Wednesday, 16 January 2013
HM Treasury has published the first of two consultation papers concerning the UK's transposition of the Alternative Investment Fund Managers Directive (2011/61/EU), which will require, amongst other things the authorisation of certain investment managers of hedge funds, private equity funds and investment companies: see here (pdf). The first paper seeks views on various policy decisions that the Government is required to make (matters of scope for example) and includes draft Regulations. The Treasury's paper should be viewed alongside the related work being undertaken by the Financial Services Authority, which published the first of its two planned consultation papers last November (see here, pdf). Note, too, that last month the European Commission adopted a Delegated Regulation supplementing the AIFM Directive and concerning exemptions, general operating conditions, depositaries, leverage, transparency and supervision: see here (pdf). Further background information is available here.
Friday, 14 December 2012
The Bank of England has published a bulletin (here, pdf) and a short video (below and here) regarding the role and supervisory approach of the new Prudential Regulation Authority. The legislation which will introduce the new framework - the Financial Services Bill - is currently awaiting Royal Assent.
Thursday, 6 December 2012
The Financial Services Authority yesterday published for consultation its proposals for the regulation and supervision of benchmarks (initially LIBOR), which will fall under the remit of the new Financial Conduct Authority from April 2013: see here (pdf).

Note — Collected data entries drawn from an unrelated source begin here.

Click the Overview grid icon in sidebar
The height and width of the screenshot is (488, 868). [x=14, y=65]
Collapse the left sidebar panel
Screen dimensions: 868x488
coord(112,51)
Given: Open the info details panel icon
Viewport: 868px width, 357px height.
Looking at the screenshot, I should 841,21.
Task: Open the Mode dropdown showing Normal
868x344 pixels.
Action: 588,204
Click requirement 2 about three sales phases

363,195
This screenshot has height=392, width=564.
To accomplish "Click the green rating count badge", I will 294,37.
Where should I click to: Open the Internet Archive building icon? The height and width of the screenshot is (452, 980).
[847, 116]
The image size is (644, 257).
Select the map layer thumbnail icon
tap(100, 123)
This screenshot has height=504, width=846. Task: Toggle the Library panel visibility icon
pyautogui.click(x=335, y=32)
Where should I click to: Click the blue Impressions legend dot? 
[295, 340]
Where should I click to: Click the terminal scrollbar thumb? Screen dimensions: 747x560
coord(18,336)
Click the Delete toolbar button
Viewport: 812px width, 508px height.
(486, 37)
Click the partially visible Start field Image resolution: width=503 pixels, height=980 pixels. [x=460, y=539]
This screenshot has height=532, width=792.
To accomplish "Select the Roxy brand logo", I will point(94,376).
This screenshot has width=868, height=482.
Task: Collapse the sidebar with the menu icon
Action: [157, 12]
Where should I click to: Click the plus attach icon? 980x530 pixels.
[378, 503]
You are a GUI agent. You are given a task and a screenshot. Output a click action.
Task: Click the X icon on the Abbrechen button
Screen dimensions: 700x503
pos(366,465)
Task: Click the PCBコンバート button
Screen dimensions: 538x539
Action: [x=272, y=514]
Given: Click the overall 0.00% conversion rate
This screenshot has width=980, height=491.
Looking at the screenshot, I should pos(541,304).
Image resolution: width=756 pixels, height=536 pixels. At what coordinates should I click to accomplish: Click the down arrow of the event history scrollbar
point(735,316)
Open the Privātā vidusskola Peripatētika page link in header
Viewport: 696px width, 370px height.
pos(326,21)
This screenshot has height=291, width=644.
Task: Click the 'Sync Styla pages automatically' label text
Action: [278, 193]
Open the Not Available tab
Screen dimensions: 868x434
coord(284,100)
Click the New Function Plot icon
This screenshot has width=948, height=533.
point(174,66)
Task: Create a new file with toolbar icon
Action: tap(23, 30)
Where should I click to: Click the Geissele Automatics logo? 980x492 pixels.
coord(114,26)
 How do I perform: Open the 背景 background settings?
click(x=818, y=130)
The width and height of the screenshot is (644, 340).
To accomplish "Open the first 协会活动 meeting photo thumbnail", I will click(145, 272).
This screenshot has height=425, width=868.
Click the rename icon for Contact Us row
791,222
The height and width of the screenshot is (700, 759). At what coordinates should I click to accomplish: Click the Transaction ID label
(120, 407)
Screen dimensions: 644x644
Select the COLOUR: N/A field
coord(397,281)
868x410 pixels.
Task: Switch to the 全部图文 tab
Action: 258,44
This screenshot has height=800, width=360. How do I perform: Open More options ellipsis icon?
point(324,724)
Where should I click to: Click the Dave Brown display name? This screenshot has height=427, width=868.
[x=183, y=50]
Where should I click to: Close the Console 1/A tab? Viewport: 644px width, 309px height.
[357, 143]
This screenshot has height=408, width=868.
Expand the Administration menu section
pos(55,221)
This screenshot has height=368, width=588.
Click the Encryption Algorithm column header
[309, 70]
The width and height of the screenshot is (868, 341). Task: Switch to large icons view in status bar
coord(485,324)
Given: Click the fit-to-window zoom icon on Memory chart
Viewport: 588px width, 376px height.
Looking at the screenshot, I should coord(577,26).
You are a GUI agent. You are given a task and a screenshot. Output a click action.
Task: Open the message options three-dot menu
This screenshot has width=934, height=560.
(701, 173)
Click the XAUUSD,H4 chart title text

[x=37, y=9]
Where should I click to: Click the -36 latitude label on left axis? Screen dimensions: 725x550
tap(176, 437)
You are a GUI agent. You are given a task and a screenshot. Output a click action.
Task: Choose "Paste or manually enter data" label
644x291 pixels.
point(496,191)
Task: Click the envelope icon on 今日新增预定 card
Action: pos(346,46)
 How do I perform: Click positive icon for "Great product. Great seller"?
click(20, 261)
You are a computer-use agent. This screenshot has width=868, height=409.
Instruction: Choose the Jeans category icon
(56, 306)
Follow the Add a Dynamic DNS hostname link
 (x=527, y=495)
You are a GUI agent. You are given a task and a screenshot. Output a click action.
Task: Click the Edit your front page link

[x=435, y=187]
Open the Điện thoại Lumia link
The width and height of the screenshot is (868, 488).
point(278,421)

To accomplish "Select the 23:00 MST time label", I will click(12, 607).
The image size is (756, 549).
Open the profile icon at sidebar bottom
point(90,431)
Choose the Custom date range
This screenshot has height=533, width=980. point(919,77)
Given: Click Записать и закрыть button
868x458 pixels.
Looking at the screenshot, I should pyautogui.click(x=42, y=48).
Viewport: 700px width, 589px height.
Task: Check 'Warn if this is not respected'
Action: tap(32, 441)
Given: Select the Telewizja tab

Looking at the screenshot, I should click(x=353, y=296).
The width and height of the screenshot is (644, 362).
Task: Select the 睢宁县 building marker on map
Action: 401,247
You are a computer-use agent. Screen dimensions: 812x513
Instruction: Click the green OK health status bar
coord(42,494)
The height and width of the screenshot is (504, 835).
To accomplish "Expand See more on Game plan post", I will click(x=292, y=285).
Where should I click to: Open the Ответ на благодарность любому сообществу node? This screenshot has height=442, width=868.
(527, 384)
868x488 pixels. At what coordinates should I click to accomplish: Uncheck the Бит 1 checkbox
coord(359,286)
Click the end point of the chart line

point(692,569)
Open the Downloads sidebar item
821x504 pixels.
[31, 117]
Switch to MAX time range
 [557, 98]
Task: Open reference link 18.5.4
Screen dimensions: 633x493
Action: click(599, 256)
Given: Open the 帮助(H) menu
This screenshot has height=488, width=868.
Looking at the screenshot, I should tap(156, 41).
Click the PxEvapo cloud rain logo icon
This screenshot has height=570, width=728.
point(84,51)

The Financial Services Bill completed the third reading stage in the House of Lords yesterday. An overview of the debate is available here. Consideration of amendments (including Ping Pong) is timetabled for next Monday and once Royal Assent is given the Bill will become an Act. The Act will introduce a new financial regulatory framework in the UK with the creation of the Prudential Regulation Authority and Financial Conduct Authority (these new authorities, which will replace the Financial Services Authority, are expected to come into existence on 1 April 2013).
Tuesday, 4 December 2012
The Upper Tribunal (Tax and Chancery) gave judgment last month in Hobbs v Financial Services Authority (FS/2010/0024): see here (pdf). Mr Hobbs appealed the FSA's decision that he had engaged in market abuse, as defined by section 118(5) of the Financial Services and Markets Act 2000, when he instructed a broker to buy coffee futures. Mr Hobbs' appeal was successful: the Tribunal held that his trade had been carried out for legitimate reasons and was in conformity with market practice.
Third reading of the Financial Services Bill is timetabled for tomorrow. A copy of the Bill as it will begin this stage has been published: see here or here (pdf).